* _Requirement_:
The full listing must be reproduced exactly as given.

* _Input_:
┄┄┄┄┄┄

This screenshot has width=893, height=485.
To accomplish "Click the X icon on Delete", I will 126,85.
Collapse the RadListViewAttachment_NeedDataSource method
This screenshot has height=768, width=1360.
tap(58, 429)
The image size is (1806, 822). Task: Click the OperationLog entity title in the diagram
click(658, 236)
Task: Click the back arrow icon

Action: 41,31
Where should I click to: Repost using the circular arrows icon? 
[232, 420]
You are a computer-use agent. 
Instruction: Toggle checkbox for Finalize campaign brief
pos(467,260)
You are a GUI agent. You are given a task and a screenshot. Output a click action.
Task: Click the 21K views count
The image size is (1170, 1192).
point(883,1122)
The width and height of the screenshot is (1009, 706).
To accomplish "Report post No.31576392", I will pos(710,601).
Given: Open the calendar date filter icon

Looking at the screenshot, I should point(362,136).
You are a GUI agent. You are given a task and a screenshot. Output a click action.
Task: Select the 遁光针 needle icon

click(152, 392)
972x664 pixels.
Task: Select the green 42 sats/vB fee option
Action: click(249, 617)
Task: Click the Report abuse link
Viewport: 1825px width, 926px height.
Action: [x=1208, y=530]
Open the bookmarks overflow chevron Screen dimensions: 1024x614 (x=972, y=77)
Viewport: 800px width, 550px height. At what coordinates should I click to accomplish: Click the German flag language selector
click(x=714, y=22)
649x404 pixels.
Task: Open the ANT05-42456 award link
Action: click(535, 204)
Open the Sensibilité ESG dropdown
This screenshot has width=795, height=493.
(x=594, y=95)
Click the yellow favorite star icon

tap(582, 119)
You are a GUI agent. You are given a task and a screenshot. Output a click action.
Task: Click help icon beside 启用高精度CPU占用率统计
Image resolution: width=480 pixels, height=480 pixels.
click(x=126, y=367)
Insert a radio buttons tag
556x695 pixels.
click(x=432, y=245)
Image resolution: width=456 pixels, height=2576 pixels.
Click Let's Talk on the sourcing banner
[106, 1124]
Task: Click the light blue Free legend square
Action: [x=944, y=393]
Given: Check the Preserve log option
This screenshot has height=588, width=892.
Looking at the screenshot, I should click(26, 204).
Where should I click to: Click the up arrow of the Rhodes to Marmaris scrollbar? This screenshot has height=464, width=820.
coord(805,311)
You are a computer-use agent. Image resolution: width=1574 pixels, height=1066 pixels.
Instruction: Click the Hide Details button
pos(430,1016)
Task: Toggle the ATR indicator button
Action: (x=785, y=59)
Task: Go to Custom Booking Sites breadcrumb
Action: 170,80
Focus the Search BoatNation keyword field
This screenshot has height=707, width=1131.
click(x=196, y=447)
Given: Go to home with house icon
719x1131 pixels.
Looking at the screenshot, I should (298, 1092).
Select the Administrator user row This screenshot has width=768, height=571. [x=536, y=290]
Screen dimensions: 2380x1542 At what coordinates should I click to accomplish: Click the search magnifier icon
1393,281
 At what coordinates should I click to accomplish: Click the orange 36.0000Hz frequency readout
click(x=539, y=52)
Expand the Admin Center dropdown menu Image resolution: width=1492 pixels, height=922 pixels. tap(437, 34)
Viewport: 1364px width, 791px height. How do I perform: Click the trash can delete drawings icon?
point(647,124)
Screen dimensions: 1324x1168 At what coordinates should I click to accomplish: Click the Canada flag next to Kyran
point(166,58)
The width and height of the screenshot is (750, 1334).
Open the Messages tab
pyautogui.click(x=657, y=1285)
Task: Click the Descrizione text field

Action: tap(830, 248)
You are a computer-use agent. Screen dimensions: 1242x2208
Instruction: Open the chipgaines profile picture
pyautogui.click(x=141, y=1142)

┄┄┄┄┄┄

* _Final answer_:
This screenshot has width=893, height=485.
To accomplish "Click the X icon on Delete", I will 126,85.
Collapse the RadListViewAttachment_NeedDataSource method
This screenshot has height=768, width=1360.
tap(58, 429)
The image size is (1806, 822). Task: Click the OperationLog entity title in the diagram
click(658, 236)
Task: Click the back arrow icon

Action: 41,31
Where should I click to: Repost using the circular arrows icon? 
[232, 420]
You are a computer-use agent. 
Instruction: Toggle checkbox for Finalize campaign brief
pos(467,260)
You are a GUI agent. You are given a task and a screenshot. Output a click action.
Task: Click the 21K views count
The image size is (1170, 1192).
point(883,1122)
The width and height of the screenshot is (1009, 706).
To accomplish "Report post No.31576392", I will pos(710,601).
Given: Open the calendar date filter icon

Looking at the screenshot, I should point(362,136).
You are a GUI agent. You are given a task and a screenshot. Output a click action.
Task: Select the 遁光针 needle icon

click(152, 392)
972x664 pixels.
Task: Select the green 42 sats/vB fee option
Action: click(249, 617)
Task: Click the Report abuse link
Viewport: 1825px width, 926px height.
Action: [x=1208, y=530]
Open the bookmarks overflow chevron Screen dimensions: 1024x614 (x=972, y=77)
Viewport: 800px width, 550px height. At what coordinates should I click to accomplish: Click the German flag language selector
click(x=714, y=22)
649x404 pixels.
Task: Open the ANT05-42456 award link
Action: click(535, 204)
Open the Sensibilité ESG dropdown
This screenshot has width=795, height=493.
(x=594, y=95)
Click the yellow favorite star icon

tap(582, 119)
You are a GUI agent. You are given a task and a screenshot. Output a click action.
Task: Click help icon beside 启用高精度CPU占用率统计
Image resolution: width=480 pixels, height=480 pixels.
click(x=126, y=367)
Insert a radio buttons tag
556x695 pixels.
click(x=432, y=245)
Image resolution: width=456 pixels, height=2576 pixels.
Click Let's Talk on the sourcing banner
[106, 1124]
Task: Click the light blue Free legend square
Action: [x=944, y=393]
Given: Check the Preserve log option
This screenshot has height=588, width=892.
Looking at the screenshot, I should click(26, 204).
Where should I click to: Click the up arrow of the Rhodes to Marmaris scrollbar? This screenshot has height=464, width=820.
coord(805,311)
You are a computer-use agent. Image resolution: width=1574 pixels, height=1066 pixels.
Instruction: Click the Hide Details button
pos(430,1016)
Task: Toggle the ATR indicator button
Action: (x=785, y=59)
Task: Go to Custom Booking Sites breadcrumb
Action: 170,80
Focus the Search BoatNation keyword field
This screenshot has height=707, width=1131.
click(x=196, y=447)
Given: Go to home with house icon
719x1131 pixels.
Looking at the screenshot, I should (298, 1092).
Select the Administrator user row This screenshot has width=768, height=571. [x=536, y=290]
Screen dimensions: 2380x1542 At what coordinates should I click to accomplish: Click the search magnifier icon
1393,281
 At what coordinates should I click to accomplish: Click the orange 36.0000Hz frequency readout
click(x=539, y=52)
Expand the Admin Center dropdown menu Image resolution: width=1492 pixels, height=922 pixels. tap(437, 34)
Viewport: 1364px width, 791px height. How do I perform: Click the trash can delete drawings icon?
point(647,124)
Screen dimensions: 1324x1168 At what coordinates should I click to accomplish: Click the Canada flag next to Kyran
point(166,58)
The width and height of the screenshot is (750, 1334).
Open the Messages tab
pyautogui.click(x=657, y=1285)
Task: Click the Descrizione text field

Action: tap(830, 248)
You are a computer-use agent. Screen dimensions: 1242x2208
Instruction: Open the chipgaines profile picture
pyautogui.click(x=141, y=1142)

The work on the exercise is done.